# Customer Churn Prediction

## Objective
Build an end-to-end machine learning pipeline to predict whether a customer will churn based on historical customer data.

**Dataset:** Telco Customer Churn Dataset (Public)  
**Target Variable:** Churn (Yes / No)


## Import Required Libraries

In [None]:

import pandas as pd
import numpy as np
import matplotlib.pyplot as plt
import seaborn as sns

from sklearn.model_selection import train_test_split
from sklearn.preprocessing import LabelEncoder, StandardScaler
from sklearn.linear_model import LogisticRegression
from sklearn.ensemble import RandomForestClassifier
from sklearn.metrics import (
    accuracy_score, precision_score, recall_score,
    f1_score, roc_auc_score, classification_report,
    confusion_matrix
)

sns.set(style="whitegrid")


## Load Dataset

In [None]:

df = pd.read_csv("Telco-Customer-Churn.csv")
df.head()


## Dataset Overview

In [None]:
df.info()

In [None]:
df.describe()

## Target Variable Distribution

In [None]:

sns.countplot(x="Churn", data=df)
plt.title("Churn Distribution")
plt.show()


## Data Cleaning

In [None]:

df["TotalCharges"] = pd.to_numeric(df["TotalCharges"], errors="coerce")
df.dropna(inplace=True)
df.drop("customerID", axis=1, inplace=True)
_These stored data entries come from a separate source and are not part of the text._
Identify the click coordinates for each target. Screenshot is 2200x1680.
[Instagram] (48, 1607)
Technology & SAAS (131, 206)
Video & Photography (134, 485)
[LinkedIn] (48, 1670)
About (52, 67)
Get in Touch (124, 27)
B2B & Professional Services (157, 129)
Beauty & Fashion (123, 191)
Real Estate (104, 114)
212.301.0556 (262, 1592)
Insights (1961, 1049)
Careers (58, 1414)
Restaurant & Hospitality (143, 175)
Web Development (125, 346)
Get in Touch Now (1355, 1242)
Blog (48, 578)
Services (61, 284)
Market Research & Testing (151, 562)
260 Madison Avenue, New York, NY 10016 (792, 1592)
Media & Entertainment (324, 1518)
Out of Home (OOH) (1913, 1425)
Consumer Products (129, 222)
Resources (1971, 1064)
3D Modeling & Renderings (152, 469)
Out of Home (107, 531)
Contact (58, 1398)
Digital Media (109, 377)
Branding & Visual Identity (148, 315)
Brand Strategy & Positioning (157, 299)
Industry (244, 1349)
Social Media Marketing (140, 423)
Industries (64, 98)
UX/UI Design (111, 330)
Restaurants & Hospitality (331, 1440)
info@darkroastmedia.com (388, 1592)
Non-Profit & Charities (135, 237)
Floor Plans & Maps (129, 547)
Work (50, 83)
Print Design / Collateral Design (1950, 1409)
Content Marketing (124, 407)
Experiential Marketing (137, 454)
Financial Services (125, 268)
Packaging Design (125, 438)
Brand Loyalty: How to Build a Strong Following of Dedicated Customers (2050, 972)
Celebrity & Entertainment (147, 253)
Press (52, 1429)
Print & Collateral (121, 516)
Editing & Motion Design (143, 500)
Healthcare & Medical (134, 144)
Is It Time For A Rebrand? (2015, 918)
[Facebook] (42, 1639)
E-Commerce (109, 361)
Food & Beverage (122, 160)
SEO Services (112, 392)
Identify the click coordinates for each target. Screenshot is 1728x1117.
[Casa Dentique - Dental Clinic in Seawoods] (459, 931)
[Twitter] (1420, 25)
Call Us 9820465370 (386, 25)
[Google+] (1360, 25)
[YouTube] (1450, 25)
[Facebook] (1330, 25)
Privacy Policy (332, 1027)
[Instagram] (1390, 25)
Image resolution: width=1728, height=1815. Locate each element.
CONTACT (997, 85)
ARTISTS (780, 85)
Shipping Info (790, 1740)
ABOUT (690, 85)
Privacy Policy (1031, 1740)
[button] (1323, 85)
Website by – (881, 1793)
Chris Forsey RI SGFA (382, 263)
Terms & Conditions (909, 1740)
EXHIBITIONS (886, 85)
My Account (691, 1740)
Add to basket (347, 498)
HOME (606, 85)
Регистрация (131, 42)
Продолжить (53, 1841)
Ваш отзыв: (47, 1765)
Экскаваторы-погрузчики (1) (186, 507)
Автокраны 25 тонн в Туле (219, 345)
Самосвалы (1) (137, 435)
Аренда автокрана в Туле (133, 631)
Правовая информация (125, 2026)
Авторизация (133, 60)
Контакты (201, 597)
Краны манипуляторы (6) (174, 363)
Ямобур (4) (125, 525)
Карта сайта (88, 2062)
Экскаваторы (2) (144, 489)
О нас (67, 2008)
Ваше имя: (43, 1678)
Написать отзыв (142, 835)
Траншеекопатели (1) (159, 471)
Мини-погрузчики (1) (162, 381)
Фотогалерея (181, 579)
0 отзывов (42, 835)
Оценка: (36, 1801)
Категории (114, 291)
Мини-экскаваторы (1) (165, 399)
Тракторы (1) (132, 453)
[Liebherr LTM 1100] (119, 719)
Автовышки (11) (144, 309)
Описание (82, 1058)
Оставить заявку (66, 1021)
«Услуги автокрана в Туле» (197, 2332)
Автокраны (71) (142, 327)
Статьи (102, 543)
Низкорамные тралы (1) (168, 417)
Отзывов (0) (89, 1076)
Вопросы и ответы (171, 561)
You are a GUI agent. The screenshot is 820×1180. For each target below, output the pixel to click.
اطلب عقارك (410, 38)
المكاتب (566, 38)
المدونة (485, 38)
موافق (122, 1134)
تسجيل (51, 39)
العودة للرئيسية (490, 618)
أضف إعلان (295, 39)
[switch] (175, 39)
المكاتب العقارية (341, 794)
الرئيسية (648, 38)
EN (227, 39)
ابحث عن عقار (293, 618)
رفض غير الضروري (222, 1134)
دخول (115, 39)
## Exploratory Data Analysis

In [None]:

sns.boxplot(x="Churn", y="tenure", data=df)
plt.title("Tenure vs Churn")
plt.show()


In [None]:

sns.boxplot(x="Churn", y="MonthlyCharges", data=df)
plt.title("Monthly Charges vs Churn")
plt.show()


In [None]:

sns.countplot(x="Contract", hue="Churn", data=df)
plt.title("Contract Type vs Churn")
plt.show()



## EDA Insights
- Low tenure customers churn more.
- Higher monthly charges increase churn probability.
- Month-to-month contracts show higher churn.


## Feature Engineering

In [None]:

le = LabelEncoder()
df["Churn"] = le.fit_transform(df["Churn"])

df = pd.get_dummies(df, drop_first=True)



## Feature Engineering Justification
- One-hot encoding converts categorical data to numerical.
- Scaling improves Logistic Regression performance.
- Class imbalance handled using class weights.


## Train-Test Split & Scaling

In [None]:

X = df.drop("Churn", axis=1)
y = df["Churn"]

X_train, X_test, y_train, y_test = train_test_split(
    X, y, test_size=0.2, random_state=42, stratify=y
)

scaler = StandardScaler()
X_train = scaler.fit_transform(X_train)
X_test = scaler.transform(X_test)


## Model Training

In [None]:

lr = LogisticRegression(max_iter=1000, class_weight="balanced", random_state=42)
rf = RandomForestClassifier(n_estimators=200, class_weight="balanced", random_state=42)

lr.fit(X_train, y_train)
rf.fit(X_train, y_train)


## Model Evaluation

In [None]:

def evaluate(model, name):
    y_pred = model.predict(X_test)
    y_prob = model.predict_proba(X_test)[:,1]
    print(name)
    print("Accuracy:", accuracy_score(y_test, y_pred))
    print("Precision:", precision_score(y_test, y_pred))
    print("Recall:", recall_score(y_test, y_pred))
    print("F1:", f1_score(y_test, y_pred))
    print("ROC-AUC:", roc_auc_score(y_test, y_prob))
    print("-"*40)

evaluate(lr, "Logistic Regression")
evaluate(rf, "Random Forest")


## Confusion Matrix

In [None]:

cm = confusion_matrix(y_test, rf.predict(X_test))
sns.heatmap(cm, annot=True, fmt="d", cmap="Blues")
plt.xlabel("Predicted")
plt.ylabel("Actual")
plt.title("Random Forest Confusion Matrix")
plt.show()


## Feature Importance

In [None]:

importance = pd.Series(rf.feature_importances_, index=X.columns)
importance.sort_values(ascending=False).head(10)



## Business Insights & Conclusion

- Month-to-month customers have higher churn.
- Early engagement is critical for low-tenure users.
- Pricing strategy impacts retention.

Random Forest performed best and is selected as the final model.